Dengan begitu, ekspresi amarah yang berlebihan sebagai solusi pelarian masalah sering ditumpahkan orang tua terhadap anaknya. Ditambah lagi, kebiasaan memberlakukan hukuman fisik dalam interaksi sosial sehari-hari antara anak dan orang tua juga dinilai sebagai faktor eksternal yang bertanggung jawab atas muncul tindak kekerasan yang lebih serius terhadap anak. Tidak jarang masyarakat kita yang masih menerima, meyakini, serta menerapkan hukuman fisik sebagai metode ampuh dalam menciptakan karakter baik pada anak. 

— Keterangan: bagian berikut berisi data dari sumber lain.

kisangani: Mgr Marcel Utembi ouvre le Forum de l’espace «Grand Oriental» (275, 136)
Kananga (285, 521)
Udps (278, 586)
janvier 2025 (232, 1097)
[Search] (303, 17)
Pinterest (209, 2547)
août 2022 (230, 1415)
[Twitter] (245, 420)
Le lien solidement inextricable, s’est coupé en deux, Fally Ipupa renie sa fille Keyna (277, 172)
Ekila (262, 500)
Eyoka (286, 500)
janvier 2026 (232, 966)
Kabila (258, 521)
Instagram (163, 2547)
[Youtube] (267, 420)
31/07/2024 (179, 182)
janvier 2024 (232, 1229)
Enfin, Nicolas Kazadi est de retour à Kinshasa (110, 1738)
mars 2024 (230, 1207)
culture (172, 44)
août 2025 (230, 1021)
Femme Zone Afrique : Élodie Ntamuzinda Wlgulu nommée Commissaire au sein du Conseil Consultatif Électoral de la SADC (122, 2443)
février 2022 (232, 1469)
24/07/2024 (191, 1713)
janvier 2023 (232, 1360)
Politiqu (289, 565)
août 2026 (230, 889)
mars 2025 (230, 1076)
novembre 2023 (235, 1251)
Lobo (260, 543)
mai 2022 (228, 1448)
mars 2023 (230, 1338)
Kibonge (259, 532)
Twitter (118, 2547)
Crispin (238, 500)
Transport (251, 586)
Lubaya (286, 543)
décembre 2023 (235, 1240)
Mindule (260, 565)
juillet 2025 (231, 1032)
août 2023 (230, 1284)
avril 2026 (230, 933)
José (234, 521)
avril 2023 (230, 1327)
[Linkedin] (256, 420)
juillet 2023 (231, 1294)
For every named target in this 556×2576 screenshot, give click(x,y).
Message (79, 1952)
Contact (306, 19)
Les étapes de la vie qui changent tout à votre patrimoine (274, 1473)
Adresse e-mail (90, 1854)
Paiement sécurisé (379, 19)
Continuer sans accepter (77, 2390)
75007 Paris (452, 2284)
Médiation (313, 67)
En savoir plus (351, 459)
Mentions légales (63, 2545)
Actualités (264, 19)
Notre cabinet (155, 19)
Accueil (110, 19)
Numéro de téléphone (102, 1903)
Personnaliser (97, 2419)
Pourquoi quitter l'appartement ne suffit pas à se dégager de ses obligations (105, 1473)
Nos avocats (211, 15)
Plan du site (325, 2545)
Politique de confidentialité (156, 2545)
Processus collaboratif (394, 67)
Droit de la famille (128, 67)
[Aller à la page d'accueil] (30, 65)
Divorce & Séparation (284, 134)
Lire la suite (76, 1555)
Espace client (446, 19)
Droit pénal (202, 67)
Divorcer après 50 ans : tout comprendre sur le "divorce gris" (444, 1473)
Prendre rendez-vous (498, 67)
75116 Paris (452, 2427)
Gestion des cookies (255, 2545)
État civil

Padahal hal tersebut tidak hanya dapat membahayakan fisik anak, namun lebih dari itu dapat menyisakan trauma berkepanjangan hingga anak dewasa. Karena itu, peringatan Hari Ibu, 22, Desember diharapkan dapat mengingatkan kembali para orang tua, khususnya ibu untuk dapat menjadi figur contoh bagi pembentukan pribadi anak melalui penciptaan lingkungan keluarga yang sehat, harmonis, dan bebas dari tindak kekerasan baik fisik maupun mental bagi anak-anak yang merupakan generasi penerus keluarga dan bangsa. 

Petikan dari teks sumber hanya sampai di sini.